━━ Source passage
Instructions


0. Web Application Information


* The sample graph displayed on the Run App page is not queryable and can't be used for anything.
* Elements that don't exist in queries will be ignored.
* The program will time-out after 1 minute due to limited server resources. The source code can be downloaded and used to run custom computations without a time-limit.
* If you receive an alert saying, "No paths were found with the selected parameters.", then either the vertices you are searching for don't exist in the dataset or were not found with the selected heuristic parameters. If you believe the vertices exist in the dataset, try re-running the query with an increased depth under basic parameters.
* If you receive an alert, "Invalid information was entered, please reformat and try again.", this means that one of the input parameters was entered incorrectly.
* Whenever possible use the right-click functionality to remove edges and nodes from the graph query, this will help prevent an invalid input alert.

1. General Parameters


Dataset Selection

Datasets can only be used in one of two formats:
(1) String based: Datasets containing strings can only contain the following characters: "()_-.a-zA-A".
(2) Integer based: Datasets containing integers can only characters "0-9".

There are 4 built-in datasets to choose: (1) DBLP, (2) DBLP w/ Names, (3) Youtube and (4) LiveJournal. Datasets (1), (3) and (4) contain only integers and therefore only integer values can be entered into the search fields. Dataset (2) contains only names and therefore accepts strings in place of numbers. Datasets (1), (3) and (4) are from the Stanford SNAP collection while (2) is a modified version of the information from the DBLP site, "dblp.uni-trier". In order to see datasets (1), (3) and (4) please visit either the Stanford SNAP website and download it. To view dataset (2), please download it from the following link or see a sample version on Github.
━━━━
━━ Recorded information
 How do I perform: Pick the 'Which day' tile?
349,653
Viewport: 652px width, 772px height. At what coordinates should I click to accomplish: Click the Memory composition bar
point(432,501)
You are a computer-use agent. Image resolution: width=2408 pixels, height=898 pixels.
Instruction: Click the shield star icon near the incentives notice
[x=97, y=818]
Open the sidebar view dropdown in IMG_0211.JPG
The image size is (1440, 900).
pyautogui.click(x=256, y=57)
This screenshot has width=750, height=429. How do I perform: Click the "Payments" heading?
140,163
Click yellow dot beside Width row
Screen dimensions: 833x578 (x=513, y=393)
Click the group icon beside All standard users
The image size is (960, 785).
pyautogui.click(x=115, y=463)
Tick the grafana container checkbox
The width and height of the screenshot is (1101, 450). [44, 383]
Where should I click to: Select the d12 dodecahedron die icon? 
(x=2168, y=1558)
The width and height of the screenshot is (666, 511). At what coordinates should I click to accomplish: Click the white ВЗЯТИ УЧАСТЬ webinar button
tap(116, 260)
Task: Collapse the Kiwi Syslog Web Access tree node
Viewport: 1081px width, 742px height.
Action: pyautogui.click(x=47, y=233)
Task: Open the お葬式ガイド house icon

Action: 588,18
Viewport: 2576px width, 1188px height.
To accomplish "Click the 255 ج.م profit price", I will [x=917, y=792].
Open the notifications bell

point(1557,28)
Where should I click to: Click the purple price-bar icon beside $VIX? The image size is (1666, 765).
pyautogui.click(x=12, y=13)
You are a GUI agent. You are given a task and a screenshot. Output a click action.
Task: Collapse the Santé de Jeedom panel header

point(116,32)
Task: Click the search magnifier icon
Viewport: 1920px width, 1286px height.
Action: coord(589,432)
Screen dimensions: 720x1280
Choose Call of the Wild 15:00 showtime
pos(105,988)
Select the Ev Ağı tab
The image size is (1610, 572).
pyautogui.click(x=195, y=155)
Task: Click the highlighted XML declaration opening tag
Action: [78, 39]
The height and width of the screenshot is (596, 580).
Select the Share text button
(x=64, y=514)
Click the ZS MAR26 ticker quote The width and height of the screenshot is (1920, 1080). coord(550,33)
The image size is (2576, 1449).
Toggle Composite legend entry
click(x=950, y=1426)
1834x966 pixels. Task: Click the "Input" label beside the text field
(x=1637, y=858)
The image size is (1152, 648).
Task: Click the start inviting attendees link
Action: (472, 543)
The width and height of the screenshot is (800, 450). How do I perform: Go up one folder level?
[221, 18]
━━━━
* _Jobs_
1) According to the instructions, why does the program time out after one minute, and how can a user run computations without that limit? Answer in one to three sentences.
2) Answer each question from the instructions, one per line.
(a) How many built-in datasets can be chosen?
(b) What happens to elements that don't exist in queries?
(c) Which collection do datasets (1), (3) and (4) come from?
3) Translate this sentence from the instructions into Spanish: "If you believe the vertices exist in the dataset, try re-running the query with an increased depth under basic parameters."
The rows have no role in this exercise.

* _Solutions to the problems_
1) The program times out after one minute because server resources are limited. To avoid the limit, a user can download the source code and run custom computations with it, since that version has no time limit.

2)
(a) Four.
(b) They are ignored.
(c) The Stanford SNAP collection.

3) Si cree que los vértices existen en el conjunto de datos, intente volver a ejecutar la consulta con una profundidad mayor en los parámetros básicos.